Prove that $(\hat A \hat B + \hat B \hat A )$ is self-adjoint if $\hat A$ and $\hat B$ are self-adjoint

Question

I'm not clear why, in case $\hat A$ and $\hat B$ are self-adjoint, then $(\hat A \hat B + \hat B \hat A )$ is also self-adjoint.
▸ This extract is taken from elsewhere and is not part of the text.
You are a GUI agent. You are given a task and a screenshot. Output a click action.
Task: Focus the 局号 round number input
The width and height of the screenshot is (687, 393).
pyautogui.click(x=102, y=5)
In order to show that $(\hat A \hat B + \hat B \hat A )=(\hat A \hat B + \hat B \hat A )^\dagger$, I have seen that the property $(\hat a \hat b)^\dagger=\hat b^\dagger \hat a^\dagger$ is applied, so $(\hat A \hat B + \hat B \hat A )^\dagger=\hat B^\dagger \hat A^\dagger + \hat A^\dagger \hat B^\dagger$. However, I don't get with this last is equal to $\hat A \hat B + \hat B \hat A $. Could someone give me a hint?

Answer 1

$$\begin{align} \left( \hat A\hat B+\hat B\hat A\right)^\dagger &=\left(\hat A\hat B\right)^\dagger+\left( \hat B\hat A\right)^\dagger \tag{1 }\\ \tag{2} &= \hat B^\dagger\hat A^\dagger+\hat A^\dagger\hat B^\dagger \\ \tag{3} &= \hat A^\dagger\hat B^\dagger+ \hat B^\dagger\hat A^\dagger \\ \tag{4 }&= \hat A\hat B + \hat B\hat A.\end{align}$$

1. Distribute the Hermitian conjugate between terms.

2. $(\hat X\hat Y)^\dagger = \hat Y^\dagger \hat X^\dagger$ as you have correctly said.

3. Matrix addition is commutative.

4. $\hat A^\dagger=\hat A$ and $\hat B^\dagger =\hat B$ as they are both self-adjoint.